(Task input)
* * * * * * *

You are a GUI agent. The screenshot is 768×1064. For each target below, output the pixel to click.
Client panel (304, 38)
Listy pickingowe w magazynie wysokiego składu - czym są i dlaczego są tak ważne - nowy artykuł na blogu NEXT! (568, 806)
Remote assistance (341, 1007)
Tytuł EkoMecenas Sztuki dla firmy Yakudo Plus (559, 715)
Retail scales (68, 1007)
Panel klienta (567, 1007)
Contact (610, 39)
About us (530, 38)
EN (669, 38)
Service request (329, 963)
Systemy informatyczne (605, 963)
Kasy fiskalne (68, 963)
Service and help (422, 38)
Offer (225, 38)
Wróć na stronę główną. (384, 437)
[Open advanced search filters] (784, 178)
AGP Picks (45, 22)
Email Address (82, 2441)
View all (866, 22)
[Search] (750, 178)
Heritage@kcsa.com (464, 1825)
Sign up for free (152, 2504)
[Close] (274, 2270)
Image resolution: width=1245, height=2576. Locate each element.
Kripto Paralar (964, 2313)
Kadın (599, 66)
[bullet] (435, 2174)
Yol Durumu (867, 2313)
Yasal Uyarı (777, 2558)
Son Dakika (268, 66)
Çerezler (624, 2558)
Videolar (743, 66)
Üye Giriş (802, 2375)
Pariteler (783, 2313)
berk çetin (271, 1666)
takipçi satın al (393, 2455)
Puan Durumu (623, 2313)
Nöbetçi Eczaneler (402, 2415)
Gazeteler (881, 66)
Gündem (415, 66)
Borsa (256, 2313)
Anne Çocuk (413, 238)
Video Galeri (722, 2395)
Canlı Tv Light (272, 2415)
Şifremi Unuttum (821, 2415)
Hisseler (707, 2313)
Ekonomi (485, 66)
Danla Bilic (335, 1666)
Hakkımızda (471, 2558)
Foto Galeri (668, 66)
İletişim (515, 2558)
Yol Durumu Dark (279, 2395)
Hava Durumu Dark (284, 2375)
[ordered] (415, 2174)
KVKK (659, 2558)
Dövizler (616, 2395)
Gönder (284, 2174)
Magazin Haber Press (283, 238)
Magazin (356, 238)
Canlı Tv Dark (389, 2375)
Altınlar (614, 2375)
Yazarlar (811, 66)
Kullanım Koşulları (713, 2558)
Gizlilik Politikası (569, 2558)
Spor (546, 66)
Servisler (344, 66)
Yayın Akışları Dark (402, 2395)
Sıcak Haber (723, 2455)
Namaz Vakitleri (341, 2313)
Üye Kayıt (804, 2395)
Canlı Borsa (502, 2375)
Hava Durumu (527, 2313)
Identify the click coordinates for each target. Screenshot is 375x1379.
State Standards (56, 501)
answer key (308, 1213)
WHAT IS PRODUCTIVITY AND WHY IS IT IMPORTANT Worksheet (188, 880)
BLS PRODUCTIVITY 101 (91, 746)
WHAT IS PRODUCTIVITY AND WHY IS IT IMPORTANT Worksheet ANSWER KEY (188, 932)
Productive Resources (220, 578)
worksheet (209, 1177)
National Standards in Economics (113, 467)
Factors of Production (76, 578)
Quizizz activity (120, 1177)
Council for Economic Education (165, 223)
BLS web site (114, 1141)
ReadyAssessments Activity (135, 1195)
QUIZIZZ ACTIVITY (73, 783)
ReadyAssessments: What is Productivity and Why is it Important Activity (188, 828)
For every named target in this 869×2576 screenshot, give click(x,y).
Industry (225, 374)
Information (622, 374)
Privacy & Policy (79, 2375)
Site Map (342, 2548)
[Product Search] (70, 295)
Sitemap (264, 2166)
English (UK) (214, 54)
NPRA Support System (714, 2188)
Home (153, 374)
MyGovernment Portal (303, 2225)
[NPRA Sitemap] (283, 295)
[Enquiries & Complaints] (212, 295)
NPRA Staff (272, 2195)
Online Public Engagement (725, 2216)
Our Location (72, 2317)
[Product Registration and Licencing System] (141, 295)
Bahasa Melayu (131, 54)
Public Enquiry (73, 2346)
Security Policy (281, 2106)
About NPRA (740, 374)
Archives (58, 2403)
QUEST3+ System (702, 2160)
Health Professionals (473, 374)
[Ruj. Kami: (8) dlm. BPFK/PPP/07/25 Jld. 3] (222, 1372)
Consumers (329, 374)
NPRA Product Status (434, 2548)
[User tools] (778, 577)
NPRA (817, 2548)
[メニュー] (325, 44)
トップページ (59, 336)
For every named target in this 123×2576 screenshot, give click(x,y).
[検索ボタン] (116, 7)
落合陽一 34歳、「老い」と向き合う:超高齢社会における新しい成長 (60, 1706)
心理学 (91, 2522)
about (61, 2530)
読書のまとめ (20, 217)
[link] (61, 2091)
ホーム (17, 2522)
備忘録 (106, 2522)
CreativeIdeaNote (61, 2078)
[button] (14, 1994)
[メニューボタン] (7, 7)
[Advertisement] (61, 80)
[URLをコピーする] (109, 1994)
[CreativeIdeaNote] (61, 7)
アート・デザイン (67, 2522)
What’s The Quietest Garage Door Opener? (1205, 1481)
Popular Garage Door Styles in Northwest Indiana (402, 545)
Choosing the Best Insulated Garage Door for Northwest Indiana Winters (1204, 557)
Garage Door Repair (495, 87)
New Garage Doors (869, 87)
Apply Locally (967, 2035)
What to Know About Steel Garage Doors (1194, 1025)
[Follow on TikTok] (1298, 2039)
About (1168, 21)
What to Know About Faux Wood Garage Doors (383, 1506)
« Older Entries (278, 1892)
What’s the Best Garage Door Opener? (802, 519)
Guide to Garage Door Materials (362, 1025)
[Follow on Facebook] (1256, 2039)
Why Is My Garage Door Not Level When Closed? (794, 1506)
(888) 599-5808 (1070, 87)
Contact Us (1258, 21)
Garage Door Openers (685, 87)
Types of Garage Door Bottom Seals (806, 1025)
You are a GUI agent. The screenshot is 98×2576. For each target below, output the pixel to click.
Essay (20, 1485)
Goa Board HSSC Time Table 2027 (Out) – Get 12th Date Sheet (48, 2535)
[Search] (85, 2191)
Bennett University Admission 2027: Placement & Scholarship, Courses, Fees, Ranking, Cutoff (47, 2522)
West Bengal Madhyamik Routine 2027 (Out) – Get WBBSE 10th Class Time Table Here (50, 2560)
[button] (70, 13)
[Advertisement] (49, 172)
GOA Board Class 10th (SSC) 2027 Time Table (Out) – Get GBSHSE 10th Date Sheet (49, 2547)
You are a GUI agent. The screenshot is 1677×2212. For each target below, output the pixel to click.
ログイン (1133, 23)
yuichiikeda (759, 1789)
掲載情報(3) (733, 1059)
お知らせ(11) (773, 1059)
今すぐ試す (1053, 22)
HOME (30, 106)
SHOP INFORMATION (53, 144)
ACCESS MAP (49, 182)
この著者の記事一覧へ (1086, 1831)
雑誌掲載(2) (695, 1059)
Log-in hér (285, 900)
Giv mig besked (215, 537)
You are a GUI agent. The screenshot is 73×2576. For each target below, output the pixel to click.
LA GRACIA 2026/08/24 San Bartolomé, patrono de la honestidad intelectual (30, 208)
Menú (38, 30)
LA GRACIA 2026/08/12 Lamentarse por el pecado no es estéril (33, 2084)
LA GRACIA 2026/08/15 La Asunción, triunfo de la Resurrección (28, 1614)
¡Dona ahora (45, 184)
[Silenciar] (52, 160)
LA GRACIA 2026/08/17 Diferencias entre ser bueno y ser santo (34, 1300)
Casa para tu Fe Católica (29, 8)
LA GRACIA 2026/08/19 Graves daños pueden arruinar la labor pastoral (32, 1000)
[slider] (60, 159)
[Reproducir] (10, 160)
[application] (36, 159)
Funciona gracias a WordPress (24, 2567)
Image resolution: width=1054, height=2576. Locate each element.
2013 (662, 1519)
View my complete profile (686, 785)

* * * * * * *

(Activity) Restate word for word the lines in the material above from the one with "(888) 599-5808 (1070, 87)" to the one with "GOA Board Class"; both of those lines count, and nothing else does.

(Answer for the task)
(888) 599-5808 (1070, 87)
Contact Us (1258, 21)
Garage Door Openers (685, 87)
Types of Garage Door Bottom Seals (806, 1025)
You are a GUI agent. The screenshot is 98×2576. For each target below, output the pixel to click.
Essay (20, 1485)
Goa Board HSSC Time Table 2027 (Out) – Get 12th Date Sheet (48, 2535)
[Search] (85, 2191)
Bennett University Admission 2027: Placement & Scholarship, Courses, Fees, Ranking, Cutoff (47, 2522)
West Bengal Madhyamik Routine 2027 (Out) – Get WBBSE 10th Class Time Table Here (50, 2560)
[button] (70, 13)
[Advertisement] (49, 172)
GOA Board Class 10th (SSC) 2027 Time Table (Out) – Get GBSHSE 10th Date Sheet (49, 2547)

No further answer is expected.